"For me, this NSF award gives me great confidence and provides necessary funding resources for my research on graph neural networks," Gao said.
Project Abstract: Many data in the real world can be naturally represented by graphs, such as social networks, citation networks, chemical compounds, and biological networks. The graph structure is an effective way to express relationships among a collection of items. Using graphs to represent these data, we can obtain an advanced understanding of the complex data structures embedded in the raw data. Graph mining using machine learning methods yields many exciting discoveries in various fields. Existing graph deep learning methods, such as graph convolutional networks (GNN), conduct local information aggregation with local structural operations. They usually stack multiple graph convolutional layers to enable a larger receptive field, which is straightforward but can result in several issues, including over-fitting and over-smoothing. These issues are critical to graph neural networks but are not well investigated. The objective of this project is to develop advanced graph learning methods without going deep and complex. This project also facilitates integrating graph learning algorithms into existing curricula of Machine Learning courses at both undergraduate and graduate levels.

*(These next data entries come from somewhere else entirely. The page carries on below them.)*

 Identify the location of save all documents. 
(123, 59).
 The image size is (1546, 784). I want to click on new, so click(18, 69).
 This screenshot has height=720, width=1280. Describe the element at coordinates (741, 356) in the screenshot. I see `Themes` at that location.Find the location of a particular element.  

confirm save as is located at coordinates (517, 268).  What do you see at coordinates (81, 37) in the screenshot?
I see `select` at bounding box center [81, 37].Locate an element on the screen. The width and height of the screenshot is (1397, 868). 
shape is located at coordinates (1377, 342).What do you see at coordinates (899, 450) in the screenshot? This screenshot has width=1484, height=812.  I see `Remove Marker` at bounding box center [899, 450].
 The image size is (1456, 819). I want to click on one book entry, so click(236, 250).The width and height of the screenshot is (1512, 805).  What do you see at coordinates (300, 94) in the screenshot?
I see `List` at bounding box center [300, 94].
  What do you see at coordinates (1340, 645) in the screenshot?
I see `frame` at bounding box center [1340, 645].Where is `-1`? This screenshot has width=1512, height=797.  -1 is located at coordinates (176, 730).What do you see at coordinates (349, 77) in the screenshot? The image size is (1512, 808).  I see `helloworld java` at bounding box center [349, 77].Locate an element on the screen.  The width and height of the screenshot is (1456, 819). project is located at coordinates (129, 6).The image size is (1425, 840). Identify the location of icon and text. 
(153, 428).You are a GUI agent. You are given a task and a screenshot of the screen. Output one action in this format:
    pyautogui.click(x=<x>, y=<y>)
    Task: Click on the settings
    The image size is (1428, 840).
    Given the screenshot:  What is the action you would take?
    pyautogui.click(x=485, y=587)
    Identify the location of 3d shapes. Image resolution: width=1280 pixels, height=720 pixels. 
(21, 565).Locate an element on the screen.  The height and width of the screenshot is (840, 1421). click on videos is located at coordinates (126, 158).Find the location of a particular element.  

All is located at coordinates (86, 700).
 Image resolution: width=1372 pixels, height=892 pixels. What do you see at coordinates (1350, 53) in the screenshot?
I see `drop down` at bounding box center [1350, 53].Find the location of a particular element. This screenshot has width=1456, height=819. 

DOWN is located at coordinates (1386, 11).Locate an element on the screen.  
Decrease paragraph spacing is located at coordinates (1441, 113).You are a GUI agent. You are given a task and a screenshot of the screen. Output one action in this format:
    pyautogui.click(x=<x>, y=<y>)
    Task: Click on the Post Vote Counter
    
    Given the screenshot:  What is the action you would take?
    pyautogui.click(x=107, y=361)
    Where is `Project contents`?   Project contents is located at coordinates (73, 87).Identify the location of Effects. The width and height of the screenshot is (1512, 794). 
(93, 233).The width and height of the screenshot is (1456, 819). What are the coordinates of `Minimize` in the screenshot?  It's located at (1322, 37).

Specifically, this project focuses on how to enlarge receptive fields without going deep effectively. This project develops a set of advanced convolution, pooling, and un-pooling operations on graphs. The advanced graph convolution layer utilizes teleport functions to select highly relevant nodes at the global scope. In this layer, a teleport function computes relevance between the center node and other nodes beyond the local neighborhood. The nodes with particular relevance are teleported for the center node, enabling the center node to gather information from a broader neighborhood. The new graph pooling layer uses an attention operation to produce a better-connected coarsened graph with more graph topology information. In particular, it leverages an attention operator to generate ranking scores for node selection, capturing the graph connectivity information. The proposed graph un-pooling layer utilizes an attention operator to initialize restored nodes. Altogether, this project provides a systematic GNN study on graph feature and structure learning and is expected to advance GNNs development significantly.